The hay bale is lasting twice as long now that he's gone, and that's another great thing. So we will not see him again until after Lavender's calf is born, due in December, and by then she will need to be mated up again.

Bees


 And suddenly it's bee season again. A stack of new boxes ready for filling. Note these boxes are branded with my initials since I've become a registered bee keeper along with Brian, so our holding capacity is greater now, and so is our workload!

Out today at some of our apiary stands, checking the health of the hives, adding super boxes and excluders, making notes of what we need to do next. It's shaping up to be a good season, and we're hedging our bets by having bees in many different locations.

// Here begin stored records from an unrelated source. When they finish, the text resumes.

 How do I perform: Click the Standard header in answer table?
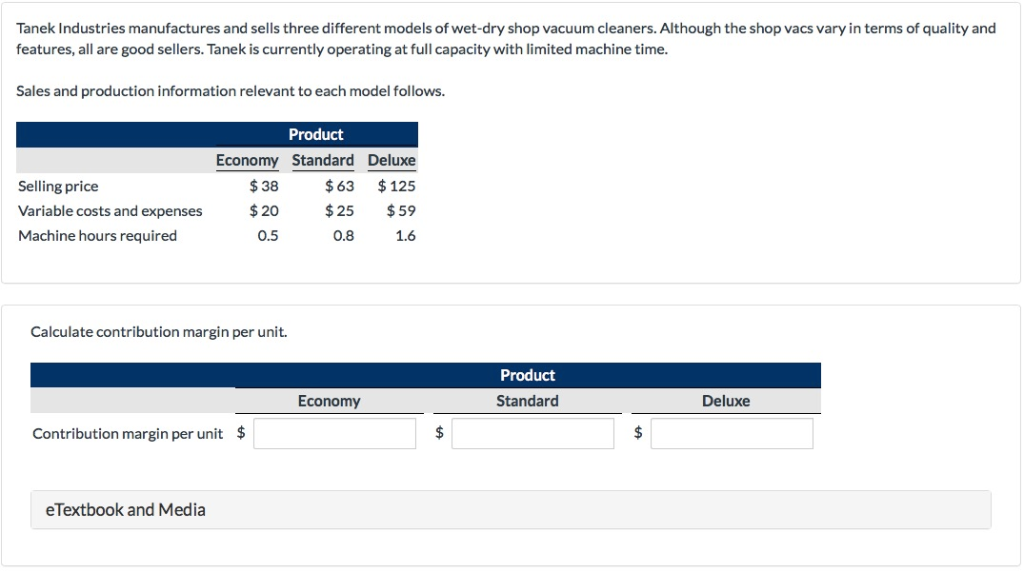(x=527, y=401)
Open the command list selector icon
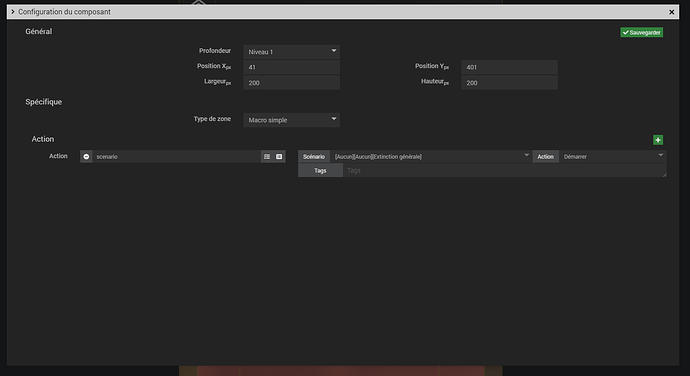This screenshot has height=376, width=690. (267, 156)
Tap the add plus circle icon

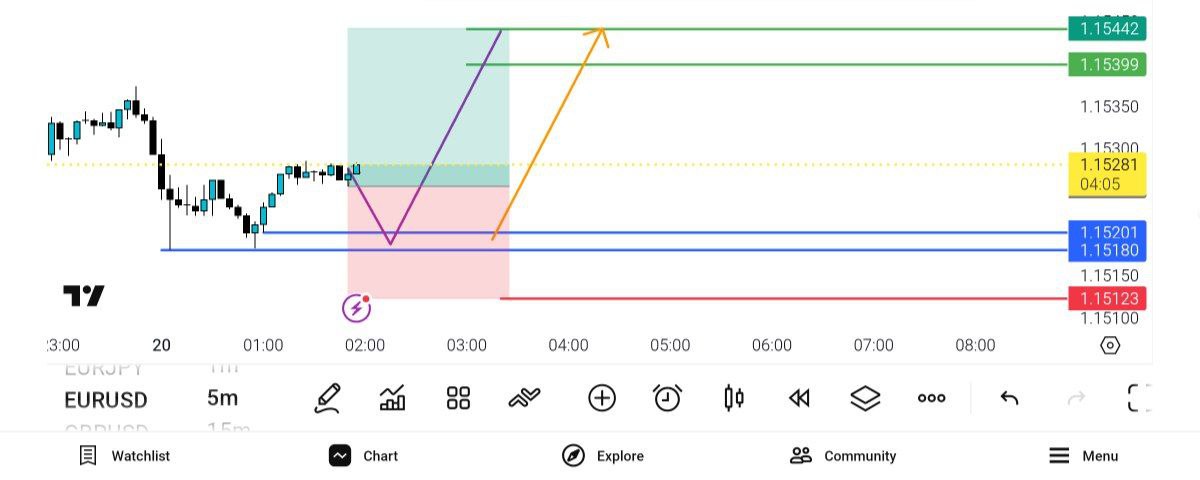[601, 399]
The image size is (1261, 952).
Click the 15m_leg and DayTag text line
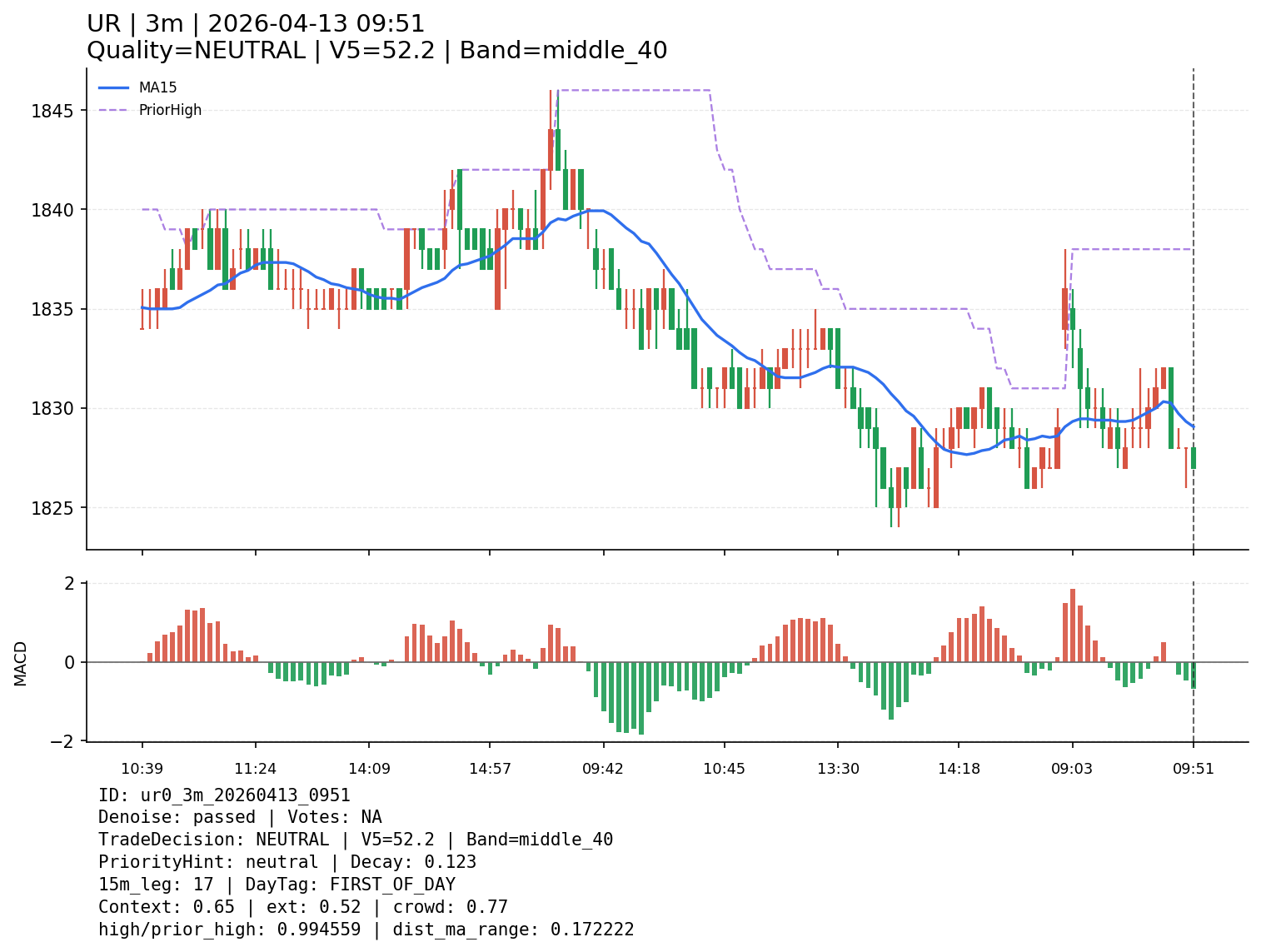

The Bee-keeping workshop on October 8th is fully booked now, so we will open another date for the next workshop soon. Preparations are now keeping me busy, in my free time.


But right now I'm trying to organise a short break in October to get away for a few days in our newly purchased Avan..
The logistics involved in going away...!!! (insert eye roll)
All work and no play is making a certain person a bit cranky and a tad grumpy, (not me) so I pulled rank and bought it! Yes, just like that! 
I have wanted one for years, and recently decided that life is too short not to use the good china, so, after looking for the right one for many months, this one came on the market in the City near us, and we brought it home a few days ago.  You may notice that we drank to its good health and longevity  that same evening, pretending to be on holiday.
And that, my dear friends is quite enough for you to read in one sitting.
If you made it all the way through, thank you!